The USA has an official language: English (although not always recognisable as English by other English-speaking nations). Germany also has an official language: German (although there are regional dialects, to the extent that people from one region have great difficulty understanding people from another, and Swiss-German speakers have subtitles added when on German TV).

In Germany, the government has no qualms in insisting that people speak and understand German. There is even a test, when applying for residence or citizenship. By contrast, the USA seems to need to tiptoe around the issue, and it is not considered politically correct to make a fuss about residents and citizens not speaking English. Most of us have heard stories of people not being able to order food in places like McDonald's unless they do so in Spanish (in some parts of the USA).
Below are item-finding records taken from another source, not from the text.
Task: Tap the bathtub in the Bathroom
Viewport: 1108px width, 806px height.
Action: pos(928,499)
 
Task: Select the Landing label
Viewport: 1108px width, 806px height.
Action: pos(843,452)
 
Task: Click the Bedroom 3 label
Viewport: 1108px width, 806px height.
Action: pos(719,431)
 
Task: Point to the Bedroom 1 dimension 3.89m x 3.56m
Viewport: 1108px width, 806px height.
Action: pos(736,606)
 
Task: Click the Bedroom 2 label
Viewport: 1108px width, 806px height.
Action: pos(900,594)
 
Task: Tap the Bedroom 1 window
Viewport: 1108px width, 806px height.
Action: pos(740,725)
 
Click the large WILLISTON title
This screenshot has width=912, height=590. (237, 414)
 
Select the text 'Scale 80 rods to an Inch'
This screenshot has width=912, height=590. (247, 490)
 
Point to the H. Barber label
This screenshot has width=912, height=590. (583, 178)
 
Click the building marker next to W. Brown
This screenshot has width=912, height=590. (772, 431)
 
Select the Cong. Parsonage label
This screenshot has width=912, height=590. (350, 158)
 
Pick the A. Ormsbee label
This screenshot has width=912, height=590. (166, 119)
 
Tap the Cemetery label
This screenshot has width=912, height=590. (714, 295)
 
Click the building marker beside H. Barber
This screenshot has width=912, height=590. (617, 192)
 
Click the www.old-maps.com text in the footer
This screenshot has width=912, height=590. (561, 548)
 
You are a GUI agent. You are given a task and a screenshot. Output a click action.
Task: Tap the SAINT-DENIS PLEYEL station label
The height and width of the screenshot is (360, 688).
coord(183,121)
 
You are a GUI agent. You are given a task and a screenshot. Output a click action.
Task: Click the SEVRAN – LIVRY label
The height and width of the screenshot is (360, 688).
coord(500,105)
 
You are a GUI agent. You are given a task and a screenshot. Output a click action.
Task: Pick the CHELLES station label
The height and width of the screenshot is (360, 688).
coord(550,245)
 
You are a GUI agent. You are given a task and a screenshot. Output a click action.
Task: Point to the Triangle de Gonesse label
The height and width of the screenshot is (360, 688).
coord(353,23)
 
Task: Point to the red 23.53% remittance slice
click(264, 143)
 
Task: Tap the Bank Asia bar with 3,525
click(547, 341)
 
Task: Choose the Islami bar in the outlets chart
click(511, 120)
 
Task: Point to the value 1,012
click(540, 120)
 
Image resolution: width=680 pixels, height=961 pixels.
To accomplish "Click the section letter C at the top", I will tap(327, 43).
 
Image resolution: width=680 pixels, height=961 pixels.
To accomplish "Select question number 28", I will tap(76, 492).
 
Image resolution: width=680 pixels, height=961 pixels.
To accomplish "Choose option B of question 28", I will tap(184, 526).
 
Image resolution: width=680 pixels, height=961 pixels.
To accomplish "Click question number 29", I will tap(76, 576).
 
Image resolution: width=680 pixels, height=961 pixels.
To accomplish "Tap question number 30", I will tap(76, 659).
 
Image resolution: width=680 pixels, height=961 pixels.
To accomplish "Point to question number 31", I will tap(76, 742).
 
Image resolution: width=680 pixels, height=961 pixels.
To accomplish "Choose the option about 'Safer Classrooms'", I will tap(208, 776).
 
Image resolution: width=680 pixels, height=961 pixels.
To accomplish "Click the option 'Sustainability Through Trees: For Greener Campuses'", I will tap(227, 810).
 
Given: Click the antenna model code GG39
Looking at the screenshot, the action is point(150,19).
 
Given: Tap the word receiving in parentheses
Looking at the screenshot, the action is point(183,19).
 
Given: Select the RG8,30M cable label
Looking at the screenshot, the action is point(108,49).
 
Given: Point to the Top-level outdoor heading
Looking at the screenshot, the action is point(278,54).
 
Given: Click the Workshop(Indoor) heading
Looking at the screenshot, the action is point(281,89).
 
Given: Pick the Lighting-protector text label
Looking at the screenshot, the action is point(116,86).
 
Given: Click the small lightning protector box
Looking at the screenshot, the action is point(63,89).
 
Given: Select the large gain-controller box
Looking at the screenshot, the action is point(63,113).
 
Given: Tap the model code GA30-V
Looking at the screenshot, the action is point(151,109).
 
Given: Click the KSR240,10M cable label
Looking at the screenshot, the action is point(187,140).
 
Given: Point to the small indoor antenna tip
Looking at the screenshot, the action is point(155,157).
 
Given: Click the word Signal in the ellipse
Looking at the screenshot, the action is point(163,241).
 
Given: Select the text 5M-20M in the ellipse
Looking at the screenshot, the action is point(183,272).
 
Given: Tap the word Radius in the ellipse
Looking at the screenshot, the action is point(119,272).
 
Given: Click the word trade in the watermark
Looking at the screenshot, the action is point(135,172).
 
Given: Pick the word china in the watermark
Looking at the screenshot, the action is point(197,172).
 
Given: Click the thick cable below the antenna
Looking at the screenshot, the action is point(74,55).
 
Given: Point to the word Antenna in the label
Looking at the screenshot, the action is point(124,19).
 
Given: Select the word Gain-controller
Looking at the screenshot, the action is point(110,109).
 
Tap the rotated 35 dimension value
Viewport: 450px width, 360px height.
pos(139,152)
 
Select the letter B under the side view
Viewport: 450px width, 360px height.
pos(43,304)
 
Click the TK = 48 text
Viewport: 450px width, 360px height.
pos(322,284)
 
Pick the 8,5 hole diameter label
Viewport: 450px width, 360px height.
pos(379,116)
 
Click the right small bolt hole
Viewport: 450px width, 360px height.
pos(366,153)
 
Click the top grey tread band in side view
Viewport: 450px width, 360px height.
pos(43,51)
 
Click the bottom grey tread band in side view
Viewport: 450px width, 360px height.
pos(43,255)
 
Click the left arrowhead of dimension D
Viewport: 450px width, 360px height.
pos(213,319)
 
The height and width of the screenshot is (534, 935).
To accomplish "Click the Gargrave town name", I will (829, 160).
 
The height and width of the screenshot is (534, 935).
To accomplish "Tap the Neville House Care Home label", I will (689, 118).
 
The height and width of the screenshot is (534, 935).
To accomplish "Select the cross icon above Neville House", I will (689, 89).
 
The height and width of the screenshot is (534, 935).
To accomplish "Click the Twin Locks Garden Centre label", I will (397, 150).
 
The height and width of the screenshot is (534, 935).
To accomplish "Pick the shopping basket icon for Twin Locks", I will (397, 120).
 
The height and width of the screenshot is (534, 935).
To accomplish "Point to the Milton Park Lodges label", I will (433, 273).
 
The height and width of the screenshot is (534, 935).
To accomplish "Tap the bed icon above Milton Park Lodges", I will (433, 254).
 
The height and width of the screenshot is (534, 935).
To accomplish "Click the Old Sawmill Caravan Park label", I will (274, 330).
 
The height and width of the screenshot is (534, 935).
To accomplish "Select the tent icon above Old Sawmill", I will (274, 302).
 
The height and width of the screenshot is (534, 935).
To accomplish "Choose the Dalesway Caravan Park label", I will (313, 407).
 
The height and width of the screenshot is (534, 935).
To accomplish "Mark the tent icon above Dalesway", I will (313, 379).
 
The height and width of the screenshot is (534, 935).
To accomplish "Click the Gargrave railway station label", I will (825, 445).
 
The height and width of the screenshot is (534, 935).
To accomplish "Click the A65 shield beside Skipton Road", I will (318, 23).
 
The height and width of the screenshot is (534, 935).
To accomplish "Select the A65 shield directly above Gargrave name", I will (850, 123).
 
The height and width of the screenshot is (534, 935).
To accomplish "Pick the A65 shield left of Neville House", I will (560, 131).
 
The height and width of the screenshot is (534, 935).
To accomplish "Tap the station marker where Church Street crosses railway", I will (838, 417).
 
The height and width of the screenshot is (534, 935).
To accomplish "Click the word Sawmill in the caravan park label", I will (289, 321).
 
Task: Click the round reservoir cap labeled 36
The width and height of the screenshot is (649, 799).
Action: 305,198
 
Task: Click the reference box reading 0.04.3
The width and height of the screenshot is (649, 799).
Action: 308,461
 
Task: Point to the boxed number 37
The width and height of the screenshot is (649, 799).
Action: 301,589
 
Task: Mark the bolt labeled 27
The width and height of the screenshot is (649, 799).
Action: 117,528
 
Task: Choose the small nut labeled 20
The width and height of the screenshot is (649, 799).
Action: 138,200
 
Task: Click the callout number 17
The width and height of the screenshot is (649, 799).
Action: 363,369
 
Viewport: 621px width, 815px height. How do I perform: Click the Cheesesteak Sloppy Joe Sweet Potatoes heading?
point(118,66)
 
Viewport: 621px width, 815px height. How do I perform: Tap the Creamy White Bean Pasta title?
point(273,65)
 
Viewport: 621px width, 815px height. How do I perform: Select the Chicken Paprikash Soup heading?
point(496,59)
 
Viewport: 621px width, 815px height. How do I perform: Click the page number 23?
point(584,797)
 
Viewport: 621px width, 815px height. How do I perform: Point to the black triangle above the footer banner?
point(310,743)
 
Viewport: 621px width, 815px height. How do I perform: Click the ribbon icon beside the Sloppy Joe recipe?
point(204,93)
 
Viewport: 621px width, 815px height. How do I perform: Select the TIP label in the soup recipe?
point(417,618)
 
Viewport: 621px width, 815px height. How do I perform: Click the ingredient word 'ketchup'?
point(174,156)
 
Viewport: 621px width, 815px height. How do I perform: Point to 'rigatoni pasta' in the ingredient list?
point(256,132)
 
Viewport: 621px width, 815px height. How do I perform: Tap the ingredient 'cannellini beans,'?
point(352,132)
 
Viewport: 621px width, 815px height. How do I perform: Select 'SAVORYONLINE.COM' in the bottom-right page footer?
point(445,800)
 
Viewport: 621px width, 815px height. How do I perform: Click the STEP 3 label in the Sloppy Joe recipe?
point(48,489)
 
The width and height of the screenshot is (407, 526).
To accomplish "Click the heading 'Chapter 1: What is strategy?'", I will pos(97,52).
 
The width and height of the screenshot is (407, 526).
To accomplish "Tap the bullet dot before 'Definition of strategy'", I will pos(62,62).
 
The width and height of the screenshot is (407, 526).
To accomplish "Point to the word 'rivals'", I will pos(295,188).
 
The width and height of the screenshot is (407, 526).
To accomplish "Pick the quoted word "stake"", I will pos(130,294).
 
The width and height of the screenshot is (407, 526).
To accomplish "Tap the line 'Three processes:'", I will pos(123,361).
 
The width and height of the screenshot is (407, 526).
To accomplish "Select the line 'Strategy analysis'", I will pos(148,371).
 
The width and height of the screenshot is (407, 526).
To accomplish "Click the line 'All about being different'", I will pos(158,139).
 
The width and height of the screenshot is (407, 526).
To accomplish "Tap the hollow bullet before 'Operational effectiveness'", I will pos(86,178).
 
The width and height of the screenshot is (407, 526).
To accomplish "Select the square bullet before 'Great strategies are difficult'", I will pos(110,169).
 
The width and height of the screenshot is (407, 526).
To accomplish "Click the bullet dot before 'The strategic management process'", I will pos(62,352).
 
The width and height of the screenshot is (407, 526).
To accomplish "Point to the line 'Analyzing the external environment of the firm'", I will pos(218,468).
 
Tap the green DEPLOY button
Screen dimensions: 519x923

I really don't understand the Americans' reticence about insisting on English: it is the law and it is established practice. Giving in on this could easily lead to a situation like in South Africa, where it is common for a school teacher to have to work in up to 14 different languages in one class.

Insisting on ability in English doesn't mean that other languages are banned. At this moment, there are four of us in my office: two Germans, a South African, and me (from England). All of speak English and German; the South African also speaks Afrikaans (so I can also use my very limited Dutch with her). We speak whichever language is easiest for all participants in a conversation; sometimes we use more than one language in a conversation.

Political correctness is largely an American invention, so it is rather appropriate that they are now becoming victims of the monster they created. I must ask, however, that they keep it on their own side of the Atlantic.